During tax budget talks, Finance Director Tawana Keels expressed concern about a new federal work rule dubbed the “white collar” rule passed by the U.S. Department of Labor. The measure raises the threshold of exempt employees from $23,660 to $47,500.

Last year the Butler County Board of Developmental Disabilities predicted it would take an estimated $250,000 hit on about 75 employees who would be moved to hourly wages and are eligible for overtime.

Not many people so far have said the rule will impact their budgets, except Clerk of Courts Mary Swain.

“We have two salaried employees who will be affected by the new FLSA Overtime Rules,” Swain wrote in her budget narrative. “However, those employees will rarely work overtime, therefore having little impact on our budget.”

In his budget Scott Rasmus, executive director of the Mental Health & Addiction Recovery Services Board, noted they realized a $250,000 savings by merging with the mental health and addiction services board last year. However, that total won’t be a constant going forward because they have positions to fill.

“Currently, to best address our residents’ alcohol and other drug addictions needs and opiate epidemic, the ADAS director position was created… and will be filled this month,” he wrote. to the commissioners. “An outstanding candidate was identified. Therefore the realized savings moving forward from the boards’ merger will be about $150,000.”

There appears to be only one office or department that plans on challenging the commissioners, if commissioners try to make cuts.

The biggest increase for the veterans board in the 2017 budget is a $100,000 line item for advertising, up 54 percent over the $65,000 budgeted for this year. The vet board asked for $75,000 last year, but after the budget hearings in October, the county finance director asked if Executive Director Caroline Bier could reduce that.
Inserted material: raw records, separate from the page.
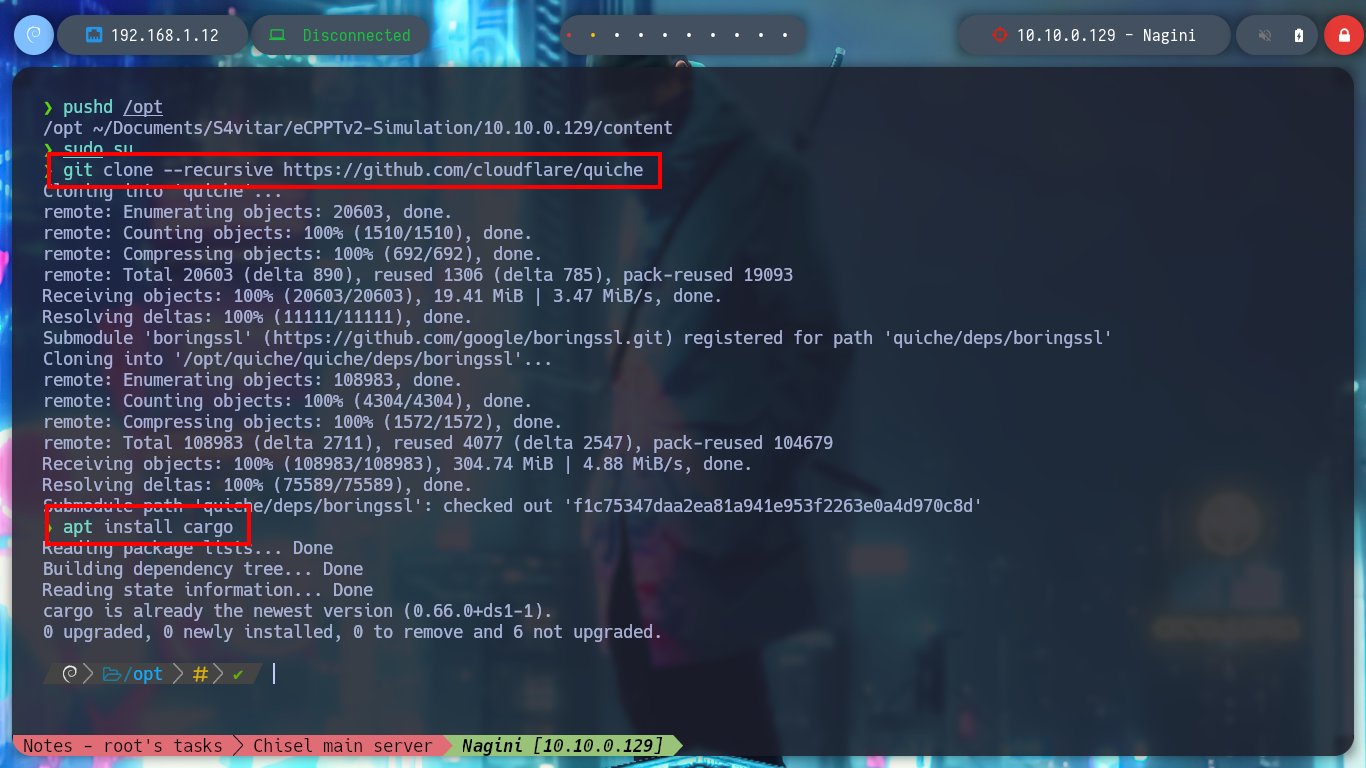The width and height of the screenshot is (1366, 768).
Task: Toggle the muted speaker icon
Action: 1265,35
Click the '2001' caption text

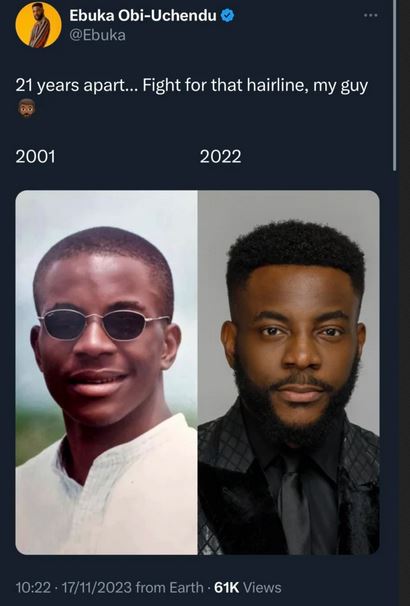[x=36, y=157]
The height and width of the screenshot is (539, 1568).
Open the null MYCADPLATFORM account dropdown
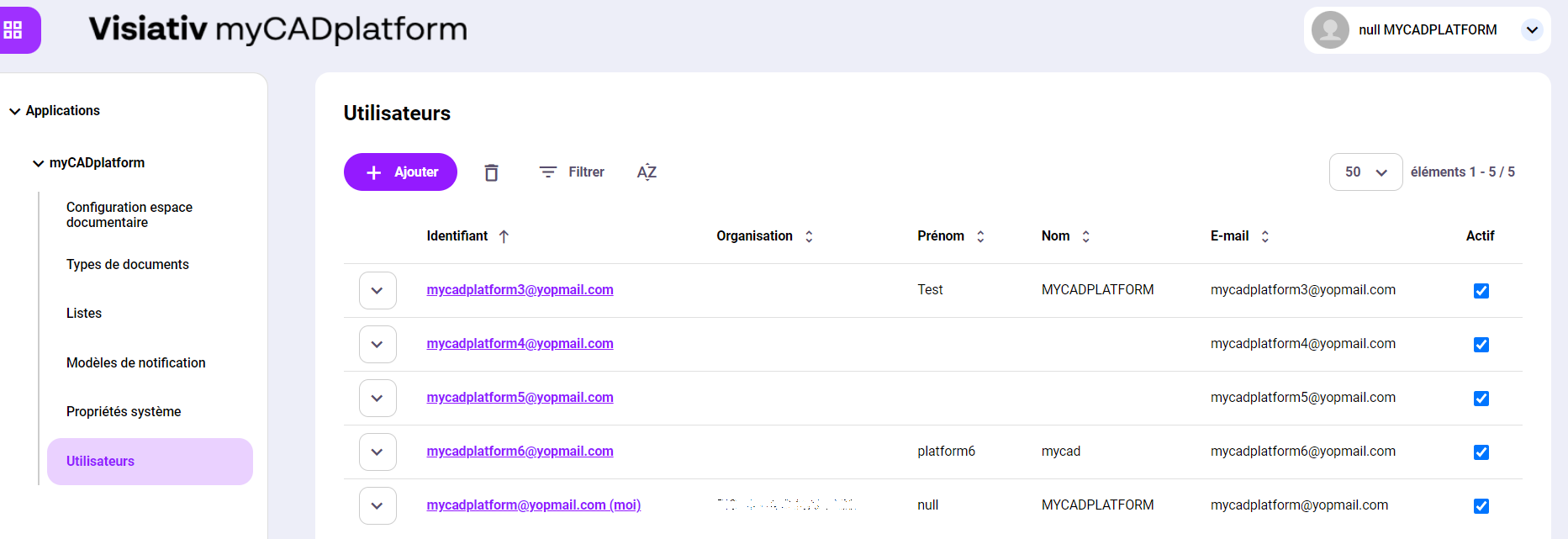pyautogui.click(x=1532, y=30)
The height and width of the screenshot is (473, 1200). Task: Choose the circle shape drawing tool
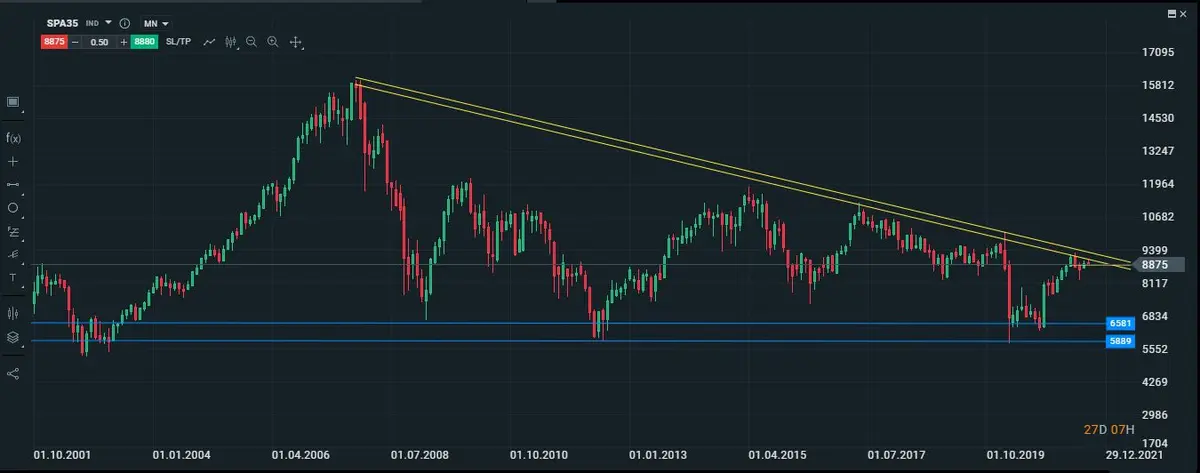click(13, 208)

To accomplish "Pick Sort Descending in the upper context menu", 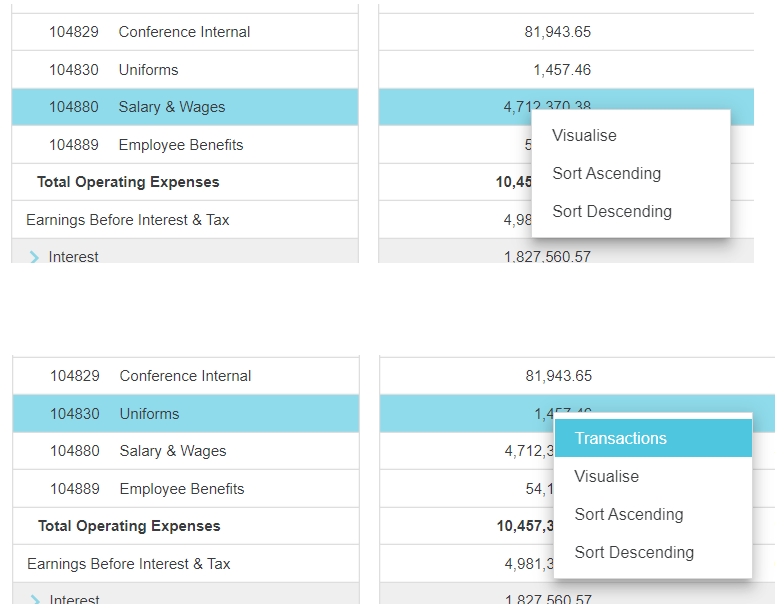I will pos(611,212).
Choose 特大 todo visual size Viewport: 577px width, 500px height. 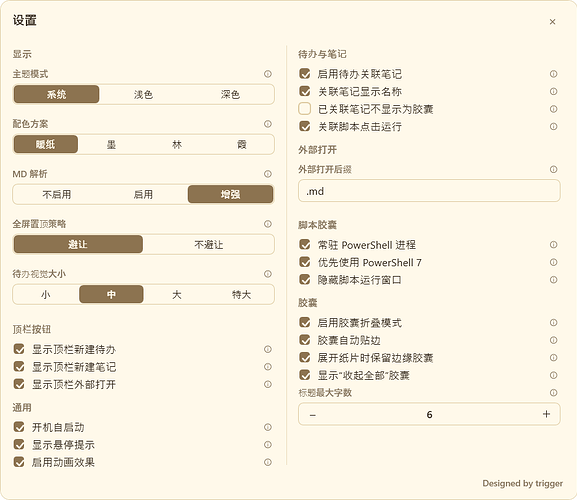click(241, 294)
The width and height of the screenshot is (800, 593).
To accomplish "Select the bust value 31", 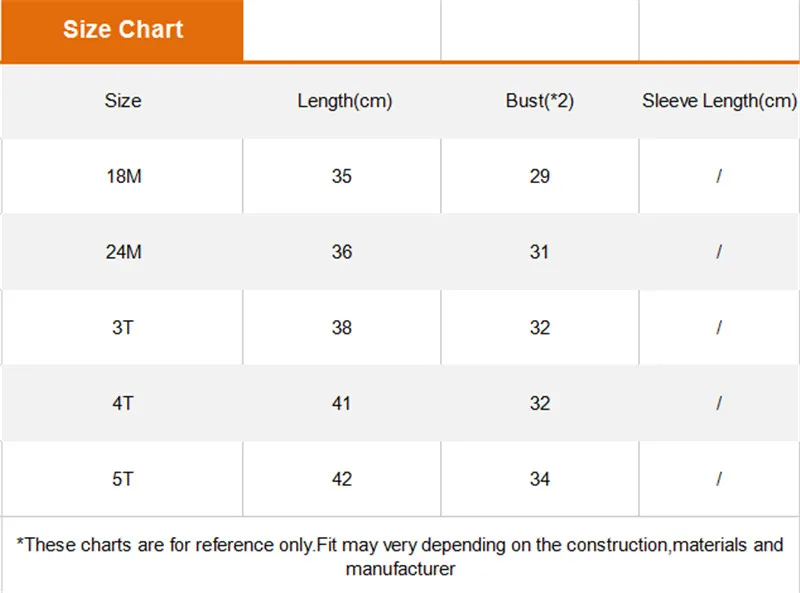I will tap(539, 252).
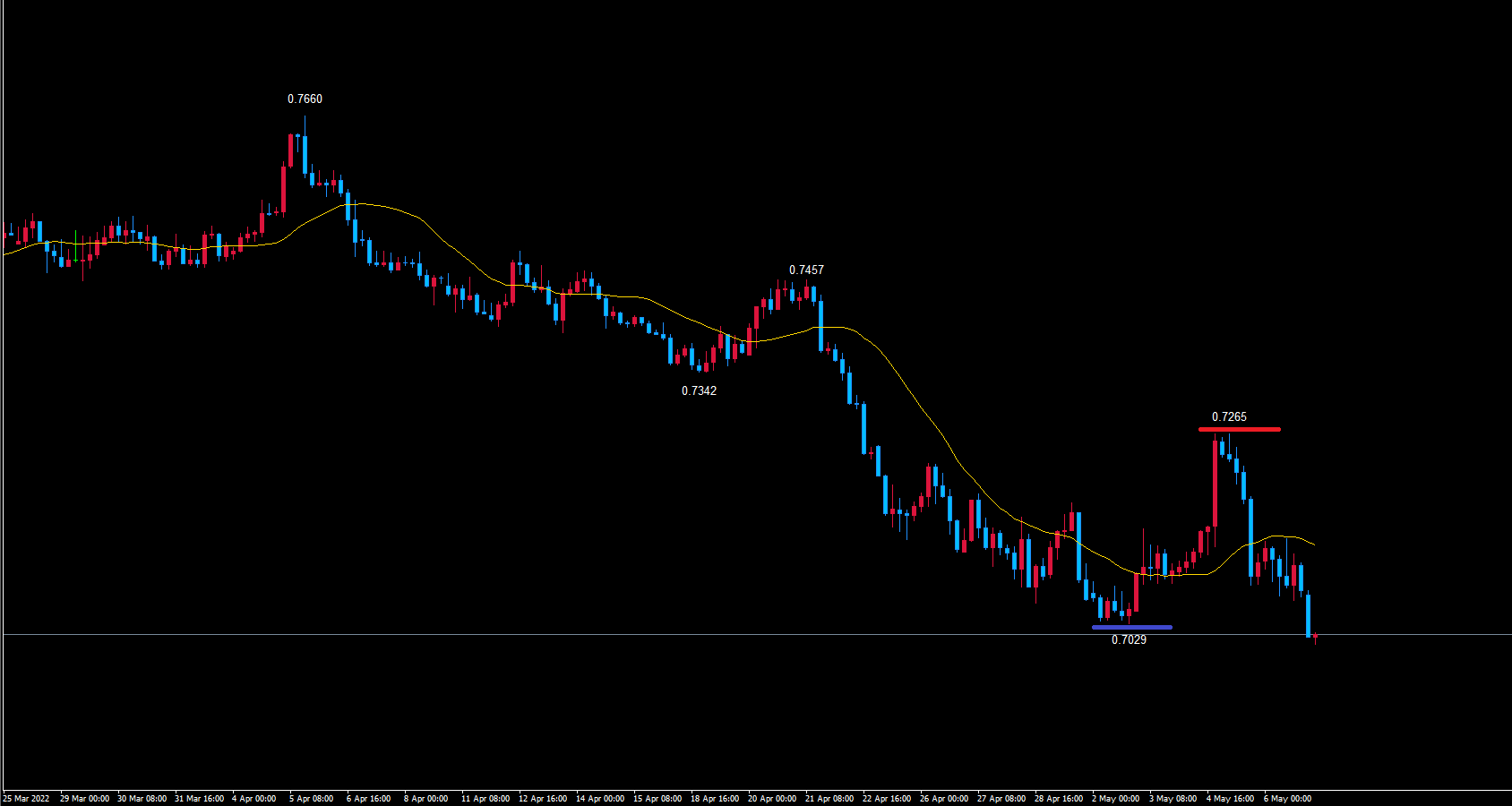
Task: Click the 0.7660 high price label
Action: (x=305, y=99)
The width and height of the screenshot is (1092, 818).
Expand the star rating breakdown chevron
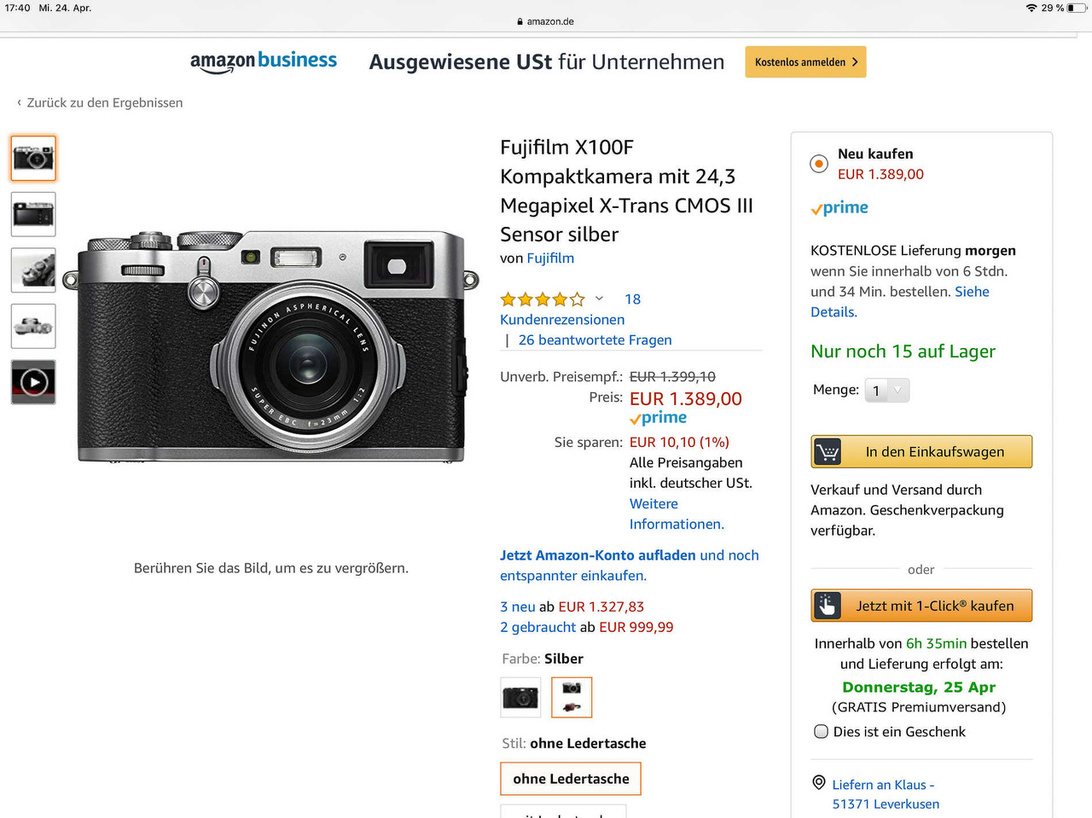(600, 299)
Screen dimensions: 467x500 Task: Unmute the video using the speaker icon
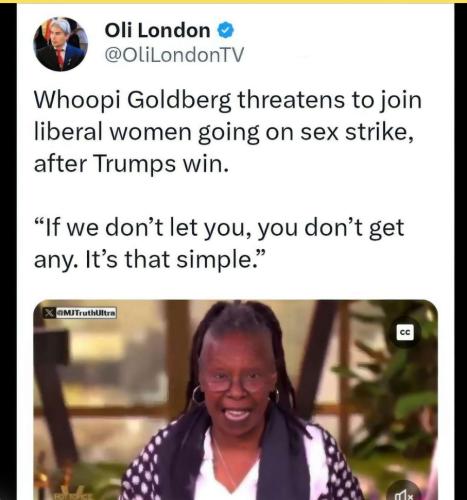pyautogui.click(x=404, y=494)
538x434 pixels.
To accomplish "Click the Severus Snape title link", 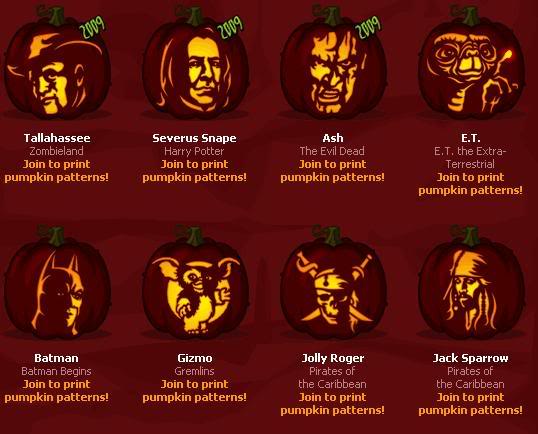I will [195, 138].
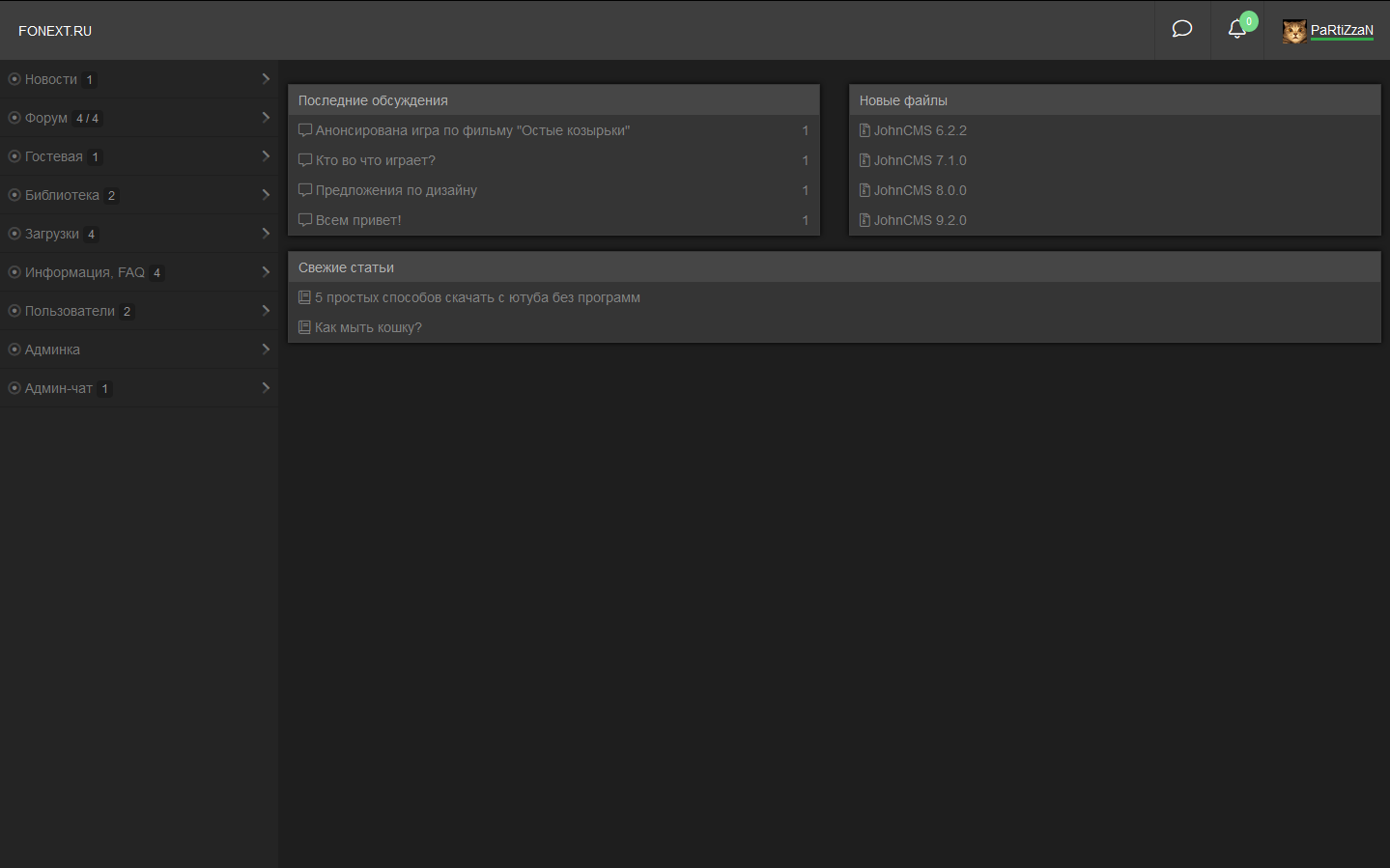Open the Загрузки menu item

point(52,234)
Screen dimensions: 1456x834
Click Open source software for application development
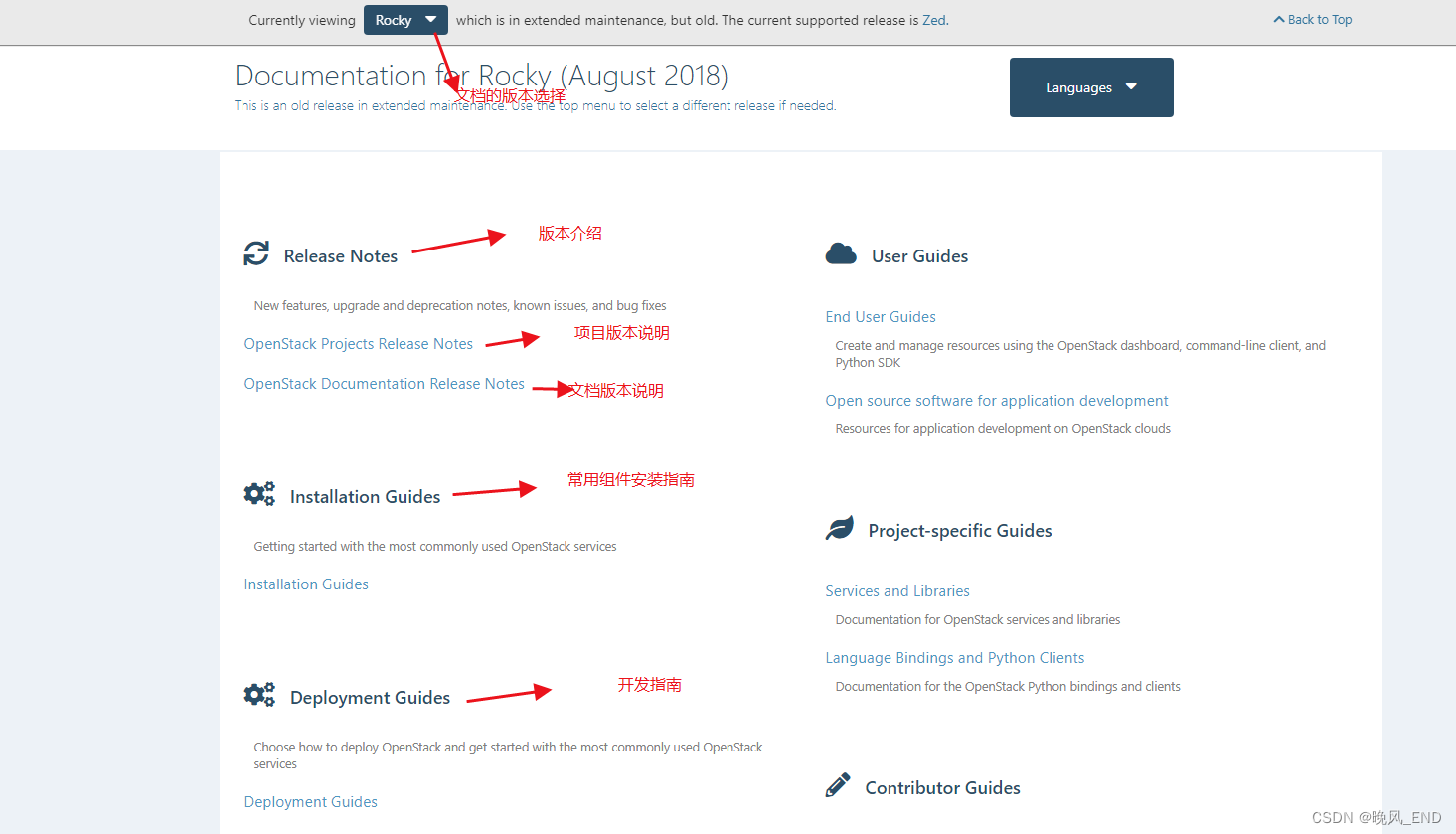997,400
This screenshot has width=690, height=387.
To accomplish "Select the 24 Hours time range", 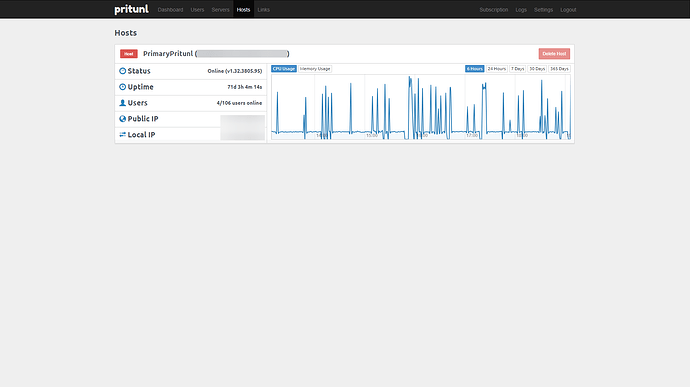I will coord(496,69).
“They’ll say ‘can you reduce your budget’ and they’ll give us a dollar figure,” Bier said. “They want us to reduce it as much as we could, obviously. The one thing I did reduce was the advertising because we didn’t use it that year, so it was hard to justify that we would need it in 2016.”

The commission, which is responsible for helping about 26,000 veterans, is funded by a percentage of the general fund millage the legislature carved out to help veterans. The veterans board millage brings in about $3.4 million annually, but historically the board has budgeted $2 million or less. The remainder of that money reverts to the county’s general fund.

Bier told her board that, under the law, the county can’t force them to cut their budgets. Veterans commissioner Chuck Weber said he will push back if the county tries to force their hand and cut advertising.

“I think we do not need to be deterred in our objective this year,” Weber said. He later told the Journal-News, “We are within the levy, we’re not trying to go off the Richter scale, we’re trying to give every veteran the opportunity to choose whether or not they want to go after their benefits and, if they don’t know it’s out, there then they don’t have much of a chance to make that decision.”